Currently, there are no definitive tests that can determine the serostatus or past infection of dengue.In the dengue vaccine trial, dengue plaque reduction neutralization test (PNRT) was used to determine baseline serostatus of the participants. Unfortunately, this is currently not available for commercial use. In the additional analyses carried out for the cohort of vaccinees followed up for six years, an NS1 antibody assay was used to determine the serostatus at baseline.
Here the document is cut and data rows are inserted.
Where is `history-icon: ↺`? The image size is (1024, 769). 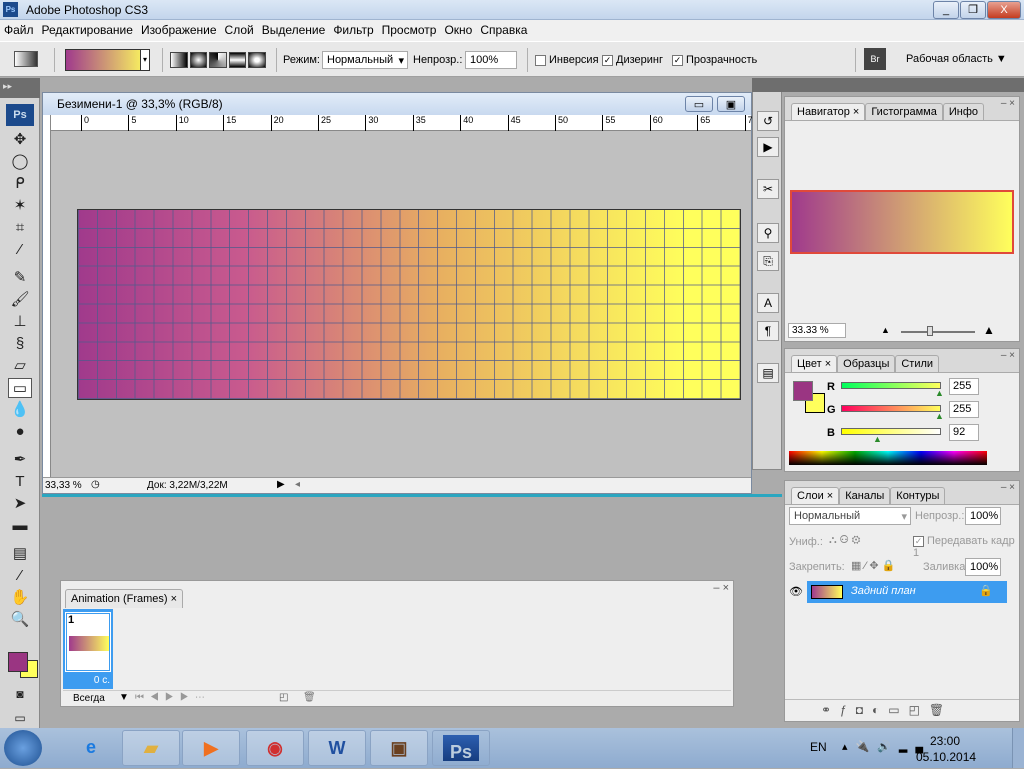
history-icon: ↺ is located at coordinates (768, 121).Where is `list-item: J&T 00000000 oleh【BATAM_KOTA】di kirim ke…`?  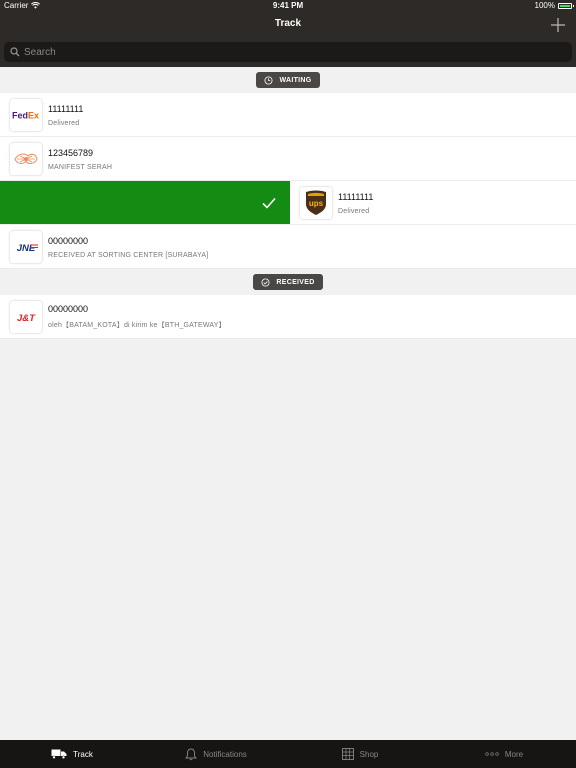
list-item: J&T 00000000 oleh【BATAM_KOTA】di kirim ke… is located at coordinates (288, 317).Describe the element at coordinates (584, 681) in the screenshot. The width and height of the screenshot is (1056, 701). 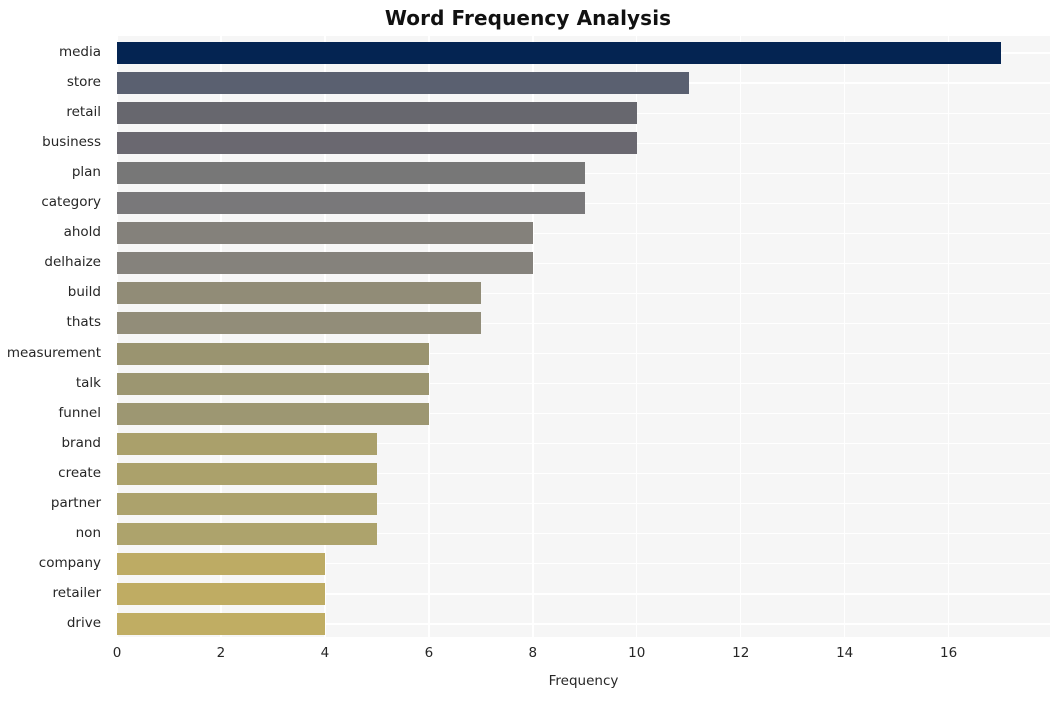
I see `x-axis-title: Frequency` at that location. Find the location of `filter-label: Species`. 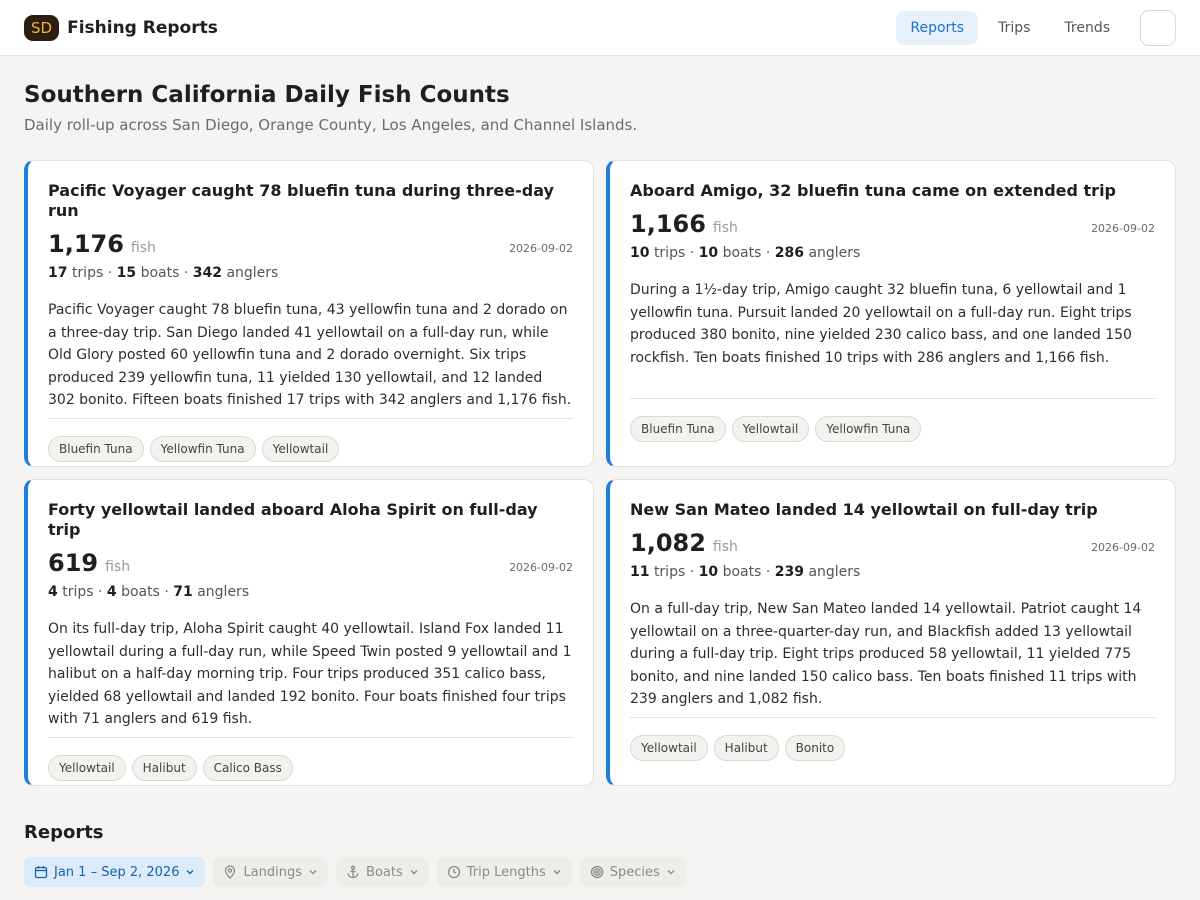

filter-label: Species is located at coordinates (634, 872).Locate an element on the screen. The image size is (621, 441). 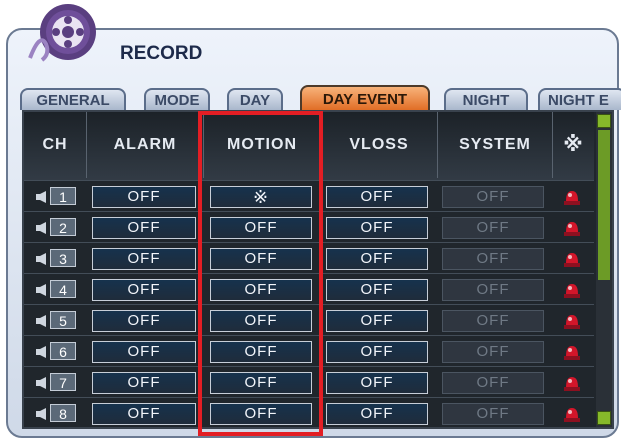
channel-cell: 2 is located at coordinates (58, 228).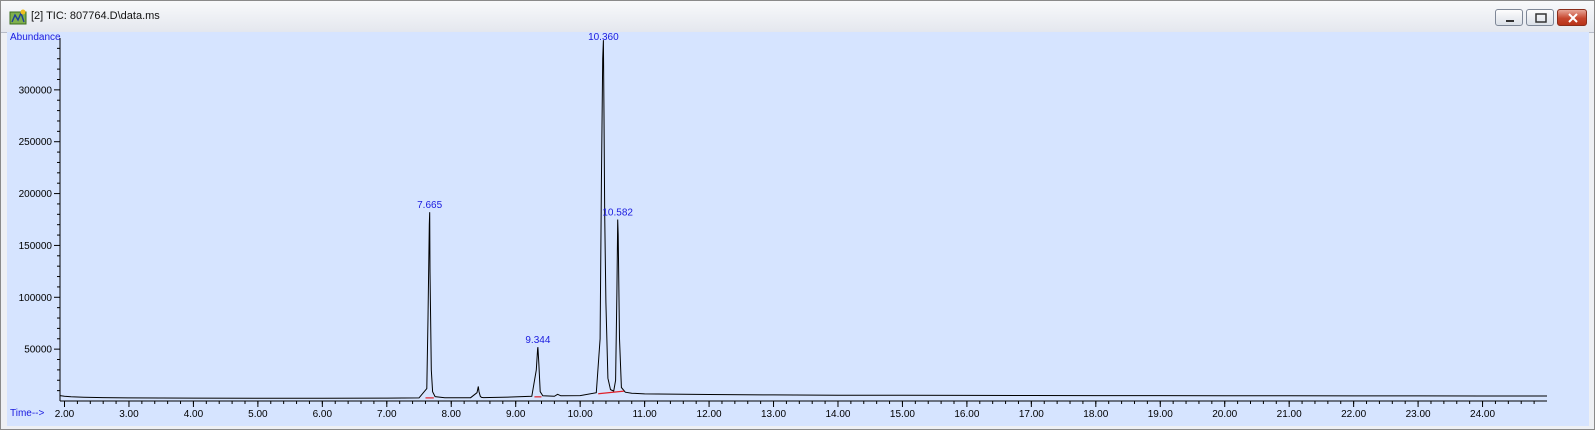  Describe the element at coordinates (538, 340) in the screenshot. I see `peak-label: 9.344` at that location.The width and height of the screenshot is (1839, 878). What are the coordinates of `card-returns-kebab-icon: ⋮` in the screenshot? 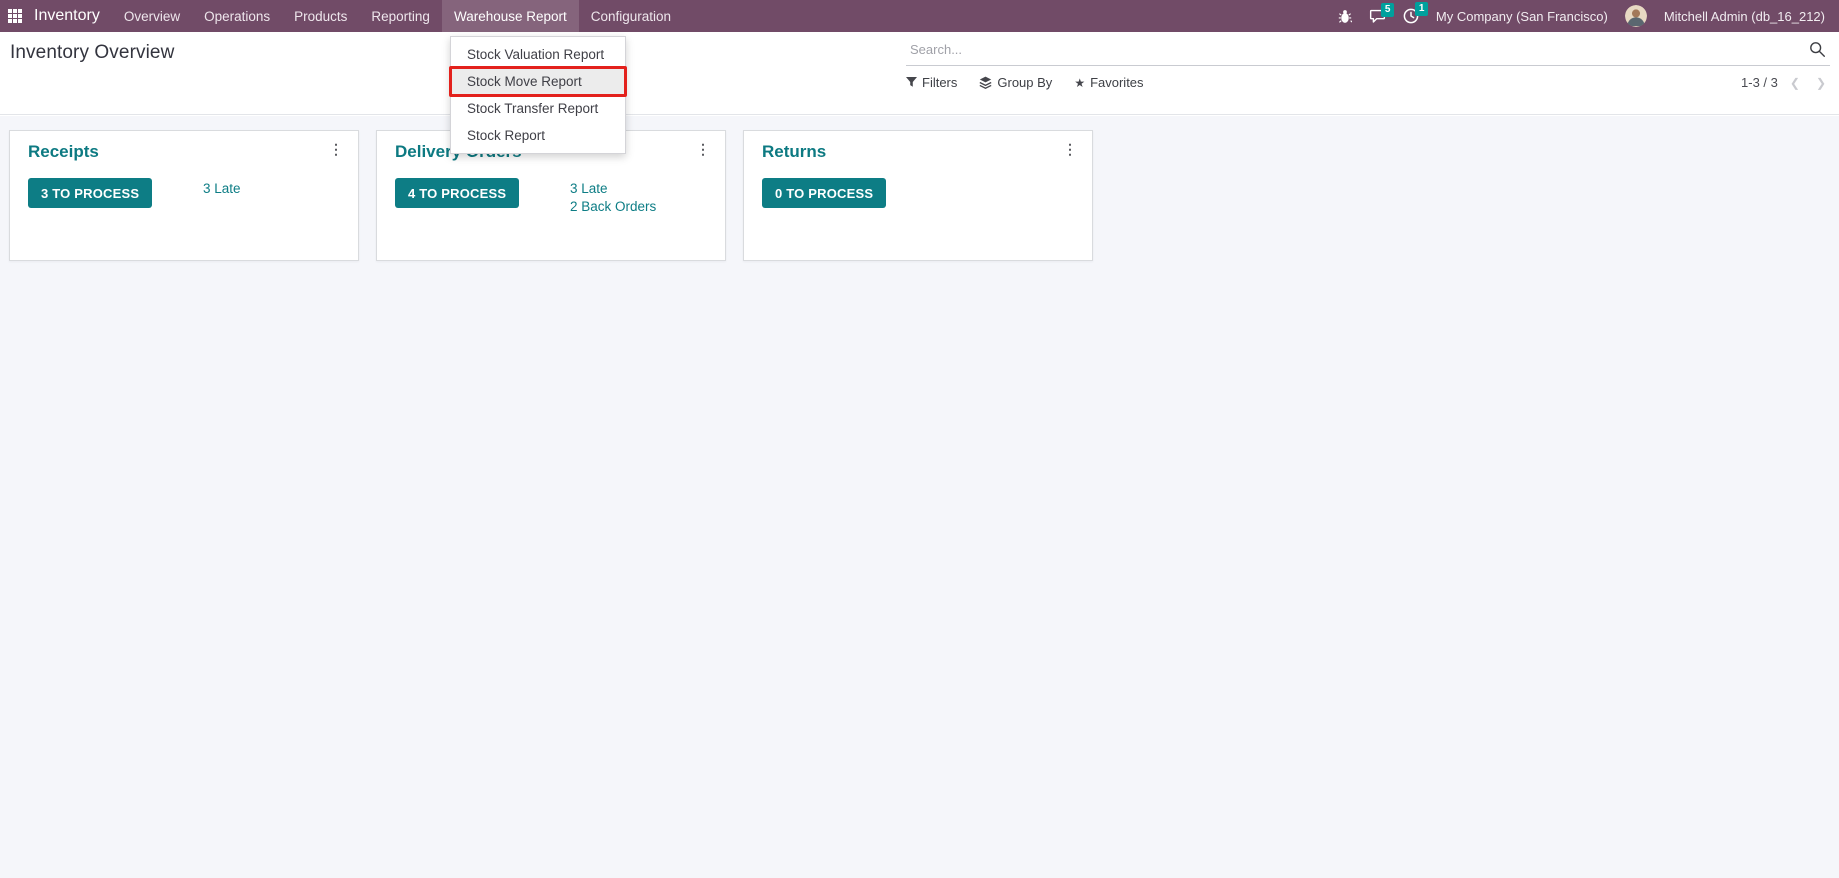 It's located at (1070, 150).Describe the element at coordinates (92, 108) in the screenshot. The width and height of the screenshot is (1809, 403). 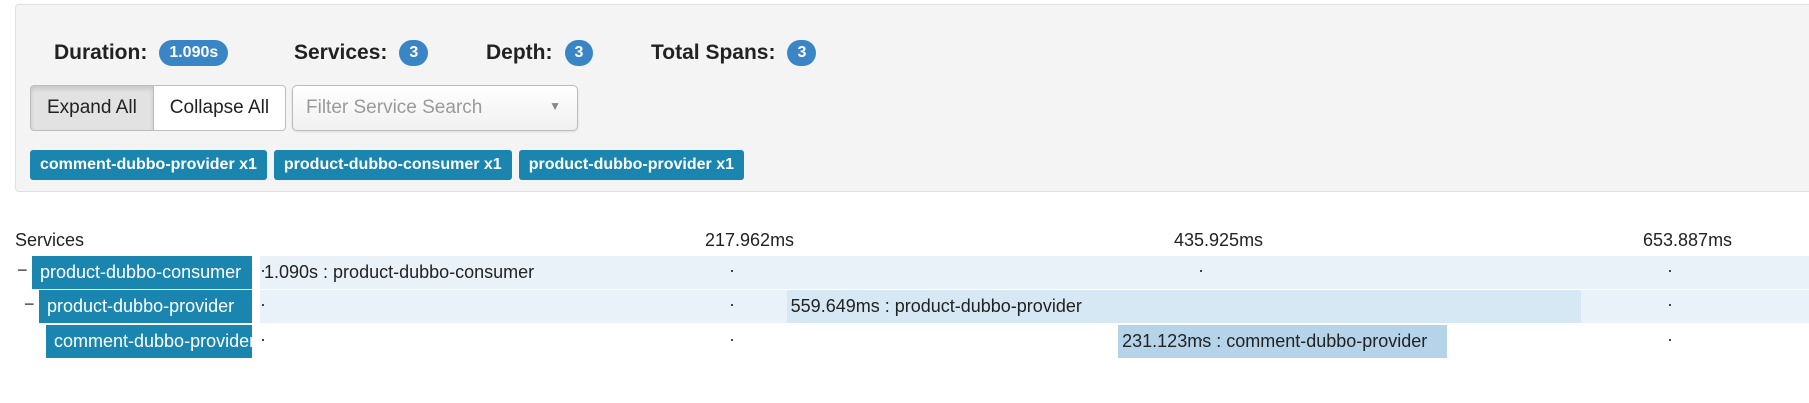
I see `expand-all-button: Expand All` at that location.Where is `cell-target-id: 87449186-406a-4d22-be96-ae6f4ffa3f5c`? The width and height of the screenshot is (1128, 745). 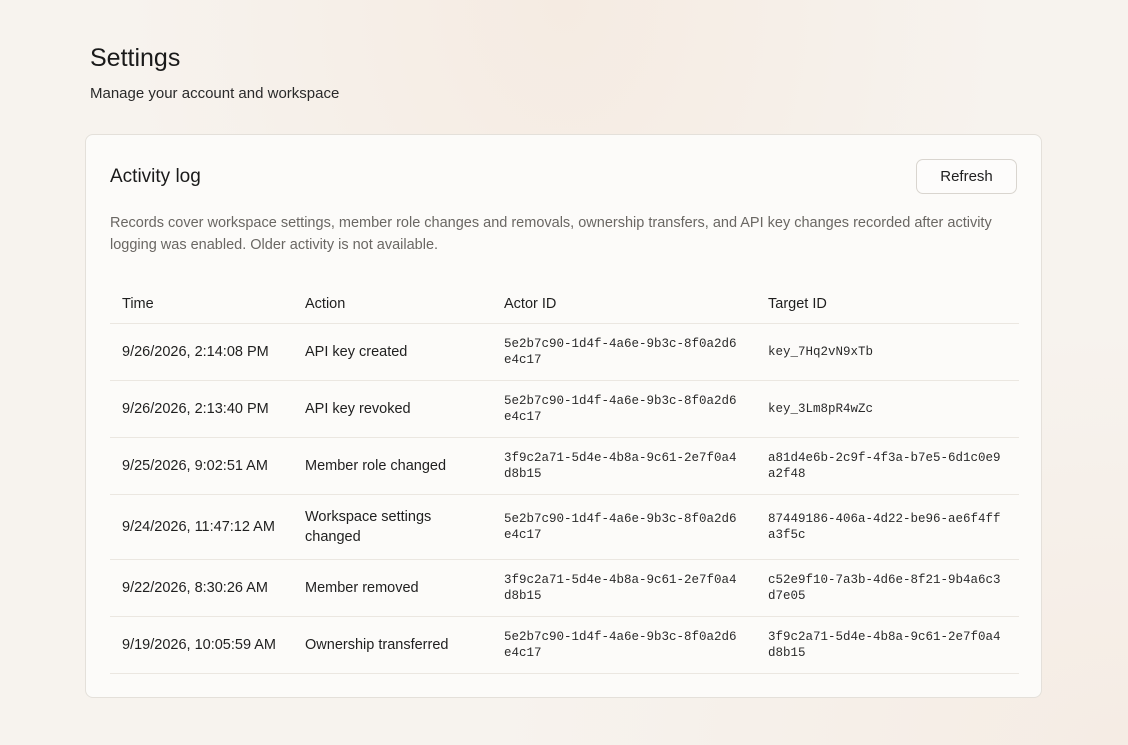
cell-target-id: 87449186-406a-4d22-be96-ae6f4ffa3f5c is located at coordinates (888, 527).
Antibody tests such as dengue IgG and IgM are meant to detect current or recent past dengue infection but is not accurate enough to determine past infection. These tests can also have cross-reaction; thus, they can also be positive if a person is infected with any flavivirus such as chikungunya.
Interim statement
Based on the above information, PSMID asserts that: Dengue vaccine is safe and effective among those with prior exposure to dengue. Current evidence does not support giving dengue vaccine to individuals without past dengue infec- tion. Vaccines are not without risk; we support the right of each individual to full disclosure prior to consent. Disclosure should include the epidemiology of the disease, probable outcomes once disease is contracted and available treatments, and the short- and long-term risks and benefits of vaccination. Long-term follow-up and independent review of efficacy and safety of drugs are important aspects of patient safety. PSMID supports mechanisms and initiatives that would determine the seroprevalence of dengue in representative samples across geographic areas and age groups, the target population for vaccination, the safety and cost-effectiveness of current and future dengue vaccines. A national registry of individuals who received at least one dose of Dengvaxia should be created. These individuals should be monitored regularly for occurrence of signs and symptoms compatible with dengue for at least 6 years. They are encouraged to consult any physician once they have symptoms for proper management, work-up, and immediate notification to health authorities. For individuals who have yet to complete the 3 doses, they are encouraged to wait for further advisory from the Department of Health, pending review of the intention-to-treat analyses of the long-term efficacy of the vaccine. For those who intend to get vaccinated, a history of past dengue infection should be determined, and the option of serotesting prior to vaccination should be offered. Risks and benefits should be discussed prior to vaccination, as well as the risks of not being immunized. There is no simple solution to preventing dengue. Thus, to have a sustainable dengue control program, appropriate clinical management, laboratory surveillance and prevention efforts such as expansion of disease surveillance to include the communities and the private sector, vector control, and strengthening of epidemic response at all levels should always be emphasized.